Just a few notes on the evolution of the EM logos.
I’m a little more hesitant when going to Barbrook Cottage these days. I always seem to come back with more than I went with, and I don’t just mean cow dung on my car tyres and boots!
Celia and I were up there last summer and someone, lets just call her KC, gave Celia a folder of children’s drawings with a request to check these over and see if there was anything which would sow the seed of a logo for Eastern Moors. As a retired art teacher Celia would have knowledge of such things!
Although the art was good in itself, we were unable to use these as a basis for a logo. Thus it was that ‘yours truly’ was sent out, with camera, to look for inspiration. Our brief was to reflect the moors, its history, its wildlife and its use by enthusiasts..
Here are a few of the first thoughts -
To fit all this into one logo would make it more complicated than the Royal Coat of Arms and it was decided that a maximum of 4 individual logos would be the answer
So it was that the design process began. Surprisingly the shapes for the ‘adder’ and ‘rock art’ sorted themselves and even the ‘red deer’ caused not too much heartache! It was decided that a group of deer would be more family friendly than a dominant stag with massive antlers.
But the human activity! Where to start? Walking, cycling, running, rock climbing, horse riding, photography, orienteering, bird watching, deer stalking….. The list goes on.
From a practical point of view we only had one colour to play with and this would be a silhouette overlaid on the colour of the shirt. 3D work was therefore out of the question as it is difficult without 3 colours! So why the rock climber?

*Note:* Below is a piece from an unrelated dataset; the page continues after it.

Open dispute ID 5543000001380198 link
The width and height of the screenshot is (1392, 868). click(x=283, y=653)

To start with this image enabled us to incorporate an Edge which is one of the main features of these moors. It also gives the sense of space and adventure. I am sure the powers that be would consider other sports or pastimes in the future but the climber for now ticks as many boxes as possible.
By placing 2 of the motifs against the setting sun we added to the sense of drama for these Moors and lightened up the whole image.

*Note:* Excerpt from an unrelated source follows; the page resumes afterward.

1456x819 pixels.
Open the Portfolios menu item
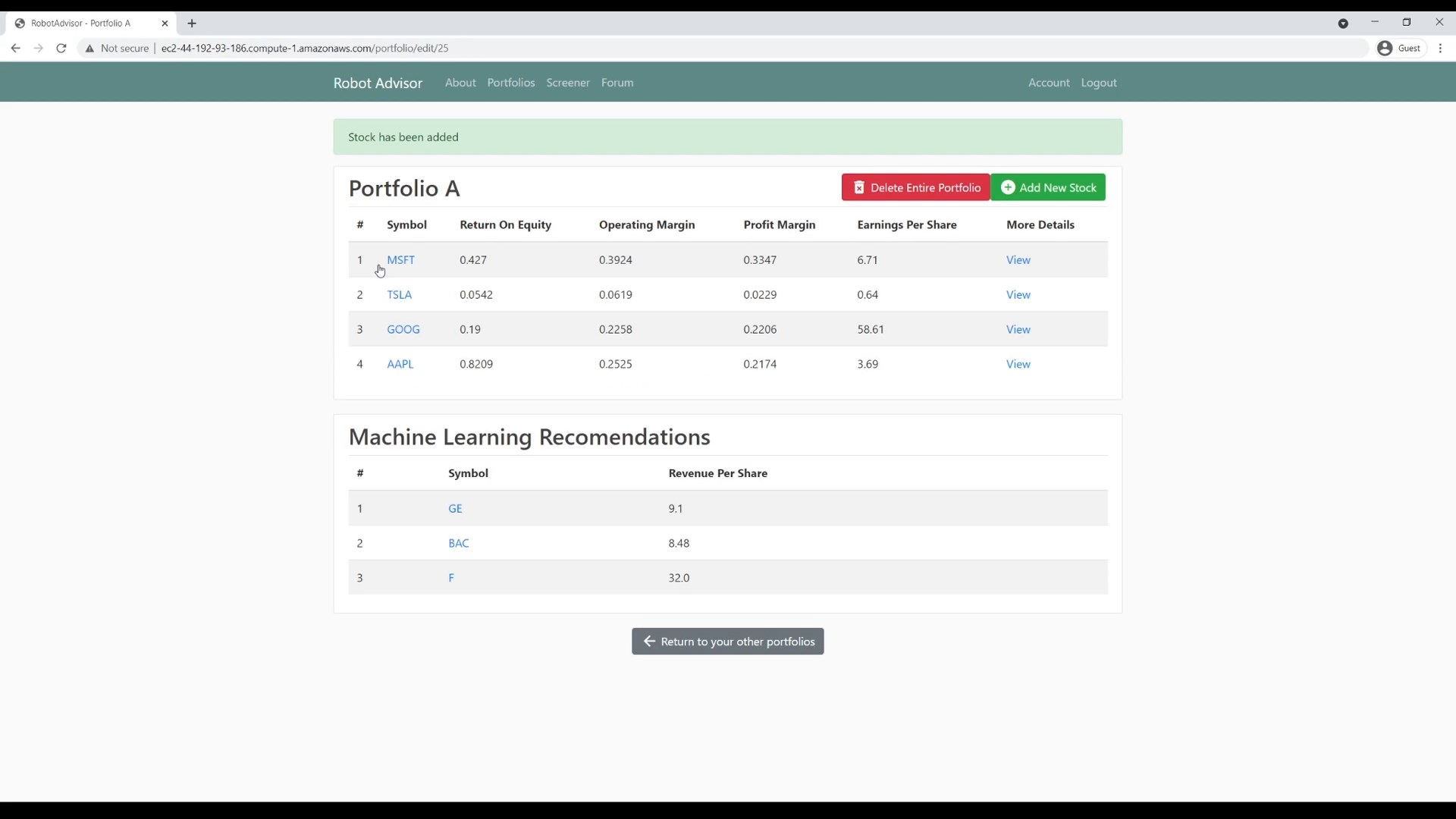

The original concept was for 4 individual designs and then allowing the choice of 4 tee-shirt colours - green, purple, grey and pink!

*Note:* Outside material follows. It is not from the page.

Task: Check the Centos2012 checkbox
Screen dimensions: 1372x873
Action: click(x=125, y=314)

By now our amateur work had been handed over to the professionals and it was becoming clear that there were far too many options. With a degree of relief in some quarters, the pink was dropped and it was an inspired act to put all 4 designs together.
15 months later we now have the final product. We hope you agree that the effort has all been worthwhile and that you will wear the shirt with pride when out and about!